ORKNEY SPRINGS, Va. - I am devoutly frugal. I hate wasting anything. I won't haul good wood to the landfill or throw out any food leftovers that haven't spoiled.

When friends of my son, as guests to our dinner table, regularly put on their dishes a lot more food than they eat, or leave the crust of my homemade bread on their plates to be thrown out, I feel offended at some spiritual level that matters to me. I am gratified when I use something completely, like a Bic pen I've emptied of its total supply of ink or the 1972 Datsun wagon I only barely managed to drive to where it was to be junked.

To announce my frugality in the cultural climate of our times is to confess. This tightness smells of anxiety; anxiety is failure in the pursuit of happiness. It dwells in a land which psychoanalysis showed to be neurotic, an uptight answer to the riddle of the sphincter.

I can attest that's probably all true. It does have a connection with anxiety, with fear that there will not be enough for me to get all that I need, or at least want. From that place, there is a tendency to constriction. It would sometimes be nice to have more expansive and relaxed feelings of unlimited abundance.

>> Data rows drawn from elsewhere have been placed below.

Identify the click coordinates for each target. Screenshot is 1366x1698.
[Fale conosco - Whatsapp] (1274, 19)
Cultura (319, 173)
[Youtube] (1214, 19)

But I suspect there is a more important truth - more important because what our civilization suffers from is not too much frugality but too little. In the spirit of our times, we have no patience with limits, we are greedy to the point that we do not honor what we consume. And so we are reckless in our consumption. It's sin at a different orifice, a biting of the breast.

Frugality, at its spiritual core, is a way of honoring what we hold to be of value, a way that is based on an understanding that part of what makes something valuable is that it is scarce.

A person who is willing to throw into the garbage half his meal has not appreciated the half he did eat - the substance that sustains his life - as much as one who will frugally save the leftovers.

The person who throws good food away does not honor the precious flows of matter and energy - the soils, the water, the sunlight, the grass, the cows that contributed to nourishing him. And the ungrateful spirit that is willing to waste does not worry about the need to care in return for the Mother Earth that suckles us.

So behold the ungrateful child of modern civilization, and its wanton destruction of the soils, the forests, the waters, that are the bases of our survival. Environmentalism has emerged as a new ethic in our times, but it remains everywhere overpowered by the forces of our greed. Our economics talks more about our "unlimited wants" than about the finiteness of our planet.

But our planet is finite, its basic valuables in scarce supply. Our wasting those scarce resources undermines life's future. Only if we honor that scarcity will we be able to create a civilization that is sustainable, and what teaches us to honor scarcity is the spirit of frugality. So we're called upon to take on that spirit, and to practice its habits as an observance.

True, it does contain the bothersome element of anxiety but we'd be fools if, looking at where we're heading now, we were not anxious.

Andrew Bard Schmookler is a writer living in Virginia's Shenandoah Valley.